The Bluestone Heath Road is an ancient route and ridgeway across the Lincolnshire Wolds in Lincolnshire, England. The surviving parts are somewhat fragmented in places, but many still bear the name.

==Route==
The route begins at Candlesby and runs 14 mi northbound to Caistor, following closely an ancient ridge trail across the spine of the wold. It climbs to a height of 98 metres (320 feet) above sea level near Tetford, and, on a fine day, provides a view of the hamlets, fields, hills and landmarks of the area, such as Lincoln Cathedral, Boston Stump and the North Sea.

The route is marked on the Landranger No 122 (Skegness Area) Ordnance Survey map.

==History==
The route is thought to have been developed by the earliest Celtic settlers of the region and used as a drove road for moving livestock. The primary evidence for this is the route's width compared to nearby routes and its relative distance from existing settlements of the time.

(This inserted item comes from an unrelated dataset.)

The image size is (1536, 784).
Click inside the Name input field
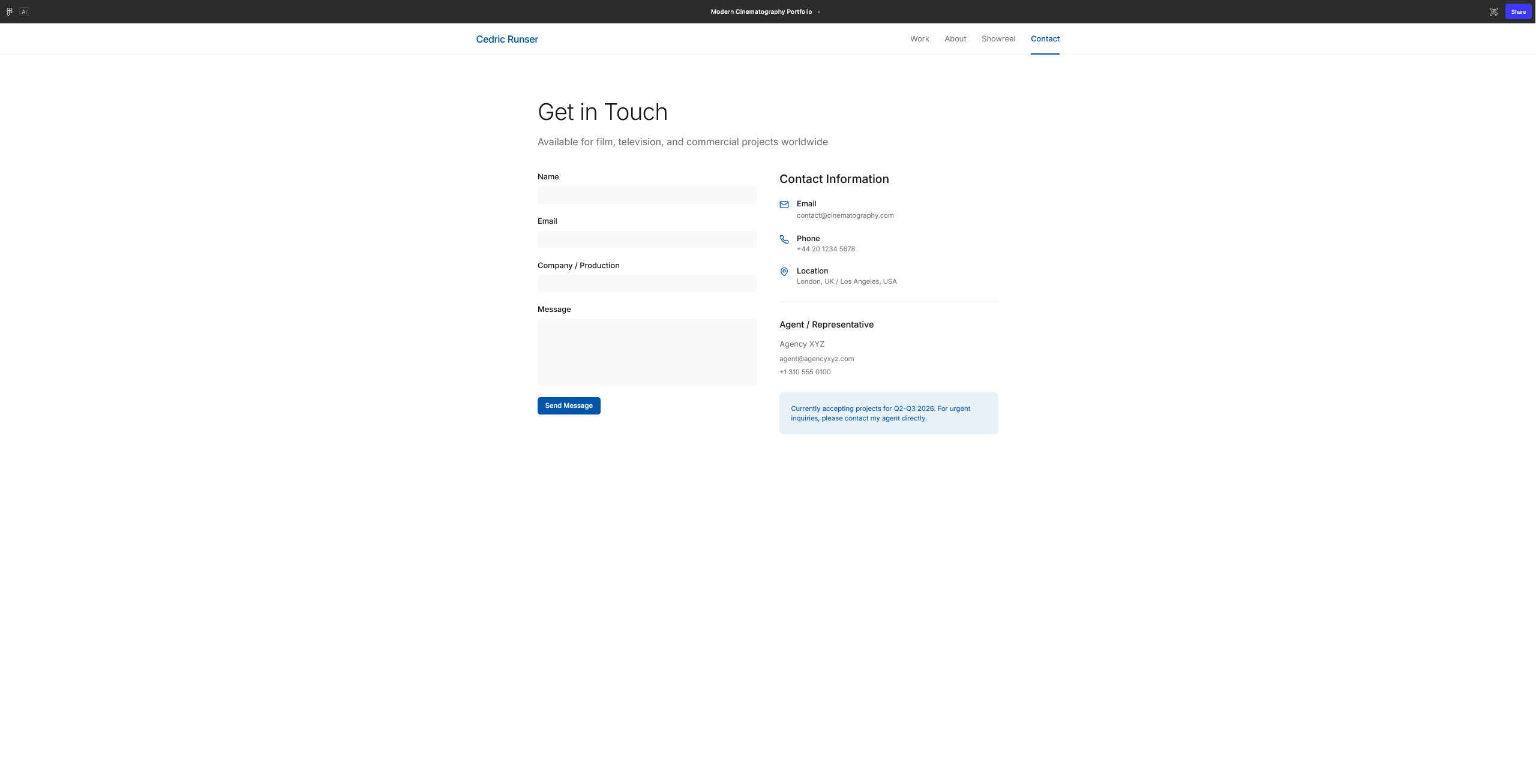647,195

The route continued to be used by the Romano-British, sometimes closely following the original Celtic route and sometimes deviating from it. Between Ulceby and approximately Skendleby the road was straightened by the Romans and formed part of the Roman Road between Lincoln (Lindum Colonia) and the ancient coast around Wainfleet, Burgh le Marsh and Skegness. This Roman Road deviates from the Bluestone Heath Road around Ulceby but runs parallel to it about a mile to the south until it reaches the Tetford/Belchford area.

There is a disputed claim that the road was used as a munitions store during World War II due to its proximity to a number of air fields, together with a local legend that a German Doodlebug or V-2 rocket landed on Tetford Hill but never detonated.